Hey everyone,
I've been lurking around this board for a while and it's finally time to ask the big question which has been bouncing around my head for the last year. I have had a long academic journey and I have finally gotten to the point where I am certain that I want to be a Historian. I am definitely going on to a PHD but my question is mostly tactical regarding the best approach to application.
I have a BA in Anthropology (3.0 GPA) and a Master's degree in International Development (3.4). My Master's is a policy degree that gets you ready to work for the government/UN/aid agencies. I at one point had thought that this might have been a career path which I was interested in, but after one semester I realized it wasn't for me. Instead of dropping out I took as many cross-listed grad courses in econ and poli sci as i could. I also took one graduate seminar in History.
So I have done a significant amount of graduate work, completed a graduate degree, and am familiar with the seminar setting and what graduate work entails. My question is: Given my non-History academic background (This is kind of a misnomer. I have always been a historian. My work up until now has merely contextualized my historical perspective), and my somewhat mediocre grades, would I be better off applying for an MA or a PHD? Above all I want to get in somewhere. I have spent the last 6 months reading the scholarship on the field I am interested in -19th Century US cultural history- and I am going to spend the summer working on my writing sample. I am re-taking the GRE to get a better score and I should have ok LORs ( because at least two will come from non-Historians I am praying that I can get the third from the professor of the grad course that i took in history. He also happens to be department chair.) Recently I have been leaning towards applying for an MA because I would have to get one anyway and I'm terrified of rejection.
If anyone has any advice I would really appreciate it. I can also elaborate on my academic history if necessary. This conundrum keeps me awake some nights..................

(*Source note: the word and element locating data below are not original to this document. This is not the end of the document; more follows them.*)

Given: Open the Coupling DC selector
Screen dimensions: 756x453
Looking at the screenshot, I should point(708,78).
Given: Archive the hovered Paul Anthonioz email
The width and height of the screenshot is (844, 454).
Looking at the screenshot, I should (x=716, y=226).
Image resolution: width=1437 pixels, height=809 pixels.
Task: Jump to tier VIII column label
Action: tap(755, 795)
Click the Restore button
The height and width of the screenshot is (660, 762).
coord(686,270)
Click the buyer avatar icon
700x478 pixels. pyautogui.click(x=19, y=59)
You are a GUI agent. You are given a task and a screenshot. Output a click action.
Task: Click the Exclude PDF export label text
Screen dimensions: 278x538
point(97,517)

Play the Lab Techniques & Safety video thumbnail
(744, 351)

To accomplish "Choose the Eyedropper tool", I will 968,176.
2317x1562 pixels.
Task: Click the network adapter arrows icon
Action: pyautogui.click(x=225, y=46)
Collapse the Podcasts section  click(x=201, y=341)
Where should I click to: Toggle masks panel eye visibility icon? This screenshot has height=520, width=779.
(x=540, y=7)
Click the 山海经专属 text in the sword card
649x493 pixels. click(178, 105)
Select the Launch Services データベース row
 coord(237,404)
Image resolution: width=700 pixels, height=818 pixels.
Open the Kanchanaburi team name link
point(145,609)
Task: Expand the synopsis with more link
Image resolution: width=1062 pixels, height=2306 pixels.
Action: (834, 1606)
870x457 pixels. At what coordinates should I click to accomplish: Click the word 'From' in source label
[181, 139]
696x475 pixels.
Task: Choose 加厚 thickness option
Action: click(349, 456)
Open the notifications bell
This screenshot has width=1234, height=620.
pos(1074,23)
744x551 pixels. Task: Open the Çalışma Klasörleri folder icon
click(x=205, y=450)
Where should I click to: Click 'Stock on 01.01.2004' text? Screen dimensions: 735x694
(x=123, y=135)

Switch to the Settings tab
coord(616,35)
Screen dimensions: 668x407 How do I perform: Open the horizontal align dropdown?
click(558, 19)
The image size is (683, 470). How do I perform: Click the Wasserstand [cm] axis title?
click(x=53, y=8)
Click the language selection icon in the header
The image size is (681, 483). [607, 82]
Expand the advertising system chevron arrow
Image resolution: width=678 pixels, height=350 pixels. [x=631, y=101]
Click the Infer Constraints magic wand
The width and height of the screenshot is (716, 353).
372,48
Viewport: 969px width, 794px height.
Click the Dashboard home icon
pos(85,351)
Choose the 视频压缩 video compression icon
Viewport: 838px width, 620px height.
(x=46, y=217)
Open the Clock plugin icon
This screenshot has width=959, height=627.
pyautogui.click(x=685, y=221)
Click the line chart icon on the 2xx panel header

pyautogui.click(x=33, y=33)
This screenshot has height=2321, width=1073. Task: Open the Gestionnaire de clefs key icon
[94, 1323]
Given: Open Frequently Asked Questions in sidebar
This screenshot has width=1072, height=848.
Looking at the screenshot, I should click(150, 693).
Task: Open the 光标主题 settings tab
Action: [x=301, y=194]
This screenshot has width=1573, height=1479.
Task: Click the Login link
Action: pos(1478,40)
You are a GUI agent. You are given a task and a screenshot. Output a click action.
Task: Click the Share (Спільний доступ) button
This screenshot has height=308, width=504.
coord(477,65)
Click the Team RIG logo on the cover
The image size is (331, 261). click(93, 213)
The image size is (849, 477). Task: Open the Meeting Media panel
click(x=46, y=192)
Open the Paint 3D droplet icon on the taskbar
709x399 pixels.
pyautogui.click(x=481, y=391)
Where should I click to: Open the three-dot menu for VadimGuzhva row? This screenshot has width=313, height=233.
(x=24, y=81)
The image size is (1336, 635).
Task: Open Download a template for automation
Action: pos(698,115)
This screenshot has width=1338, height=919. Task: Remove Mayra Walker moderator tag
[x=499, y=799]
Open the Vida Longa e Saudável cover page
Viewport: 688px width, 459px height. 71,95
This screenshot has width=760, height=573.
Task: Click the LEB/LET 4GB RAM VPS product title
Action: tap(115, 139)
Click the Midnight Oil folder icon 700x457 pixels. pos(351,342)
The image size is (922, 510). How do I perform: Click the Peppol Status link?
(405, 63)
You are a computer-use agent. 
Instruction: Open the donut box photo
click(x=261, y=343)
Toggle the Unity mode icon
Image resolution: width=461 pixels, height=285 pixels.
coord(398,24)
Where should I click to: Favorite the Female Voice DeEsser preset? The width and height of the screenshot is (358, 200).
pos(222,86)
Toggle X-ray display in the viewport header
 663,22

Thanks!!!!!!!!!!!!!!!!!!!!!
PS: I should point out that there is actually much more coherence to my academic career than I let on. My Master's essentially dealt with the development of capitalism and urbanization, as well as touching on some of the socio-cultural ramifications of those developments. I am interested in the history of these same processes in the US and how culture both responded to, and laid the groundwork for, these forces of "modernization". That's where Anthropology fits in.